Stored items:
★ ★ ★

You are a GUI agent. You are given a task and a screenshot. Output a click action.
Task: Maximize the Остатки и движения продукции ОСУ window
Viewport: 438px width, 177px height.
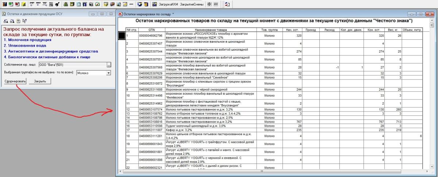coord(101,13)
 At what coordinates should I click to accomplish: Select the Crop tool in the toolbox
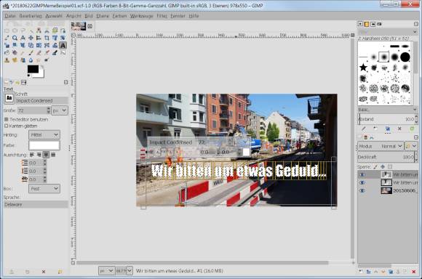(47, 38)
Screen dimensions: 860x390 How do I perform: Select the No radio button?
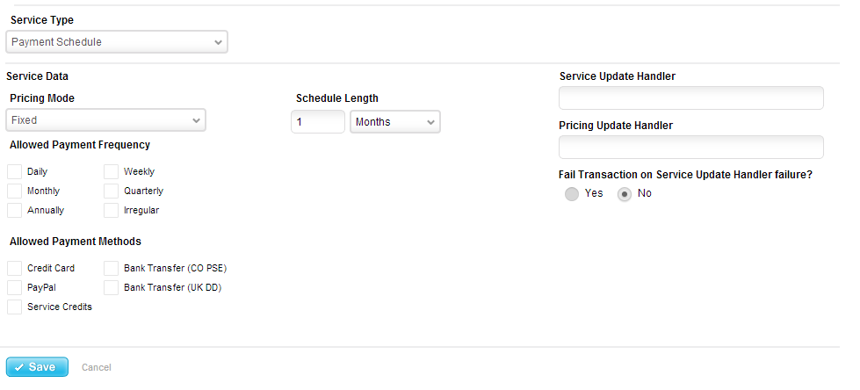point(625,194)
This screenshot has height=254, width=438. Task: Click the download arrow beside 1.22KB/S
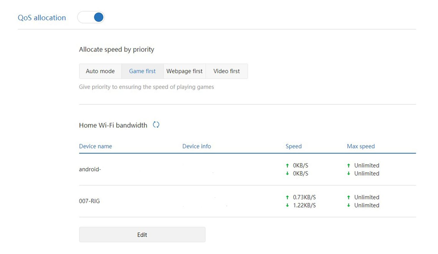click(x=287, y=205)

★ ★ ★

#### Problem details
Restate the data above word for word, so that the only difference is the missing pictures.

#### Response box
You are a GUI agent. You are given a task and a screenshot. Output a click action.
Task: Maximize the Остатки и движения продукции ОСУ window
Viewport: 438px width, 177px height.
coord(101,13)
 At what coordinates should I click to accomplish: Select the Crop tool in the toolbox
(47, 38)
Screen dimensions: 860x390 How do I perform: Select the No radio button?
point(625,194)
This screenshot has height=254, width=438. Task: Click the download arrow beside 1.22KB/S
click(x=287, y=205)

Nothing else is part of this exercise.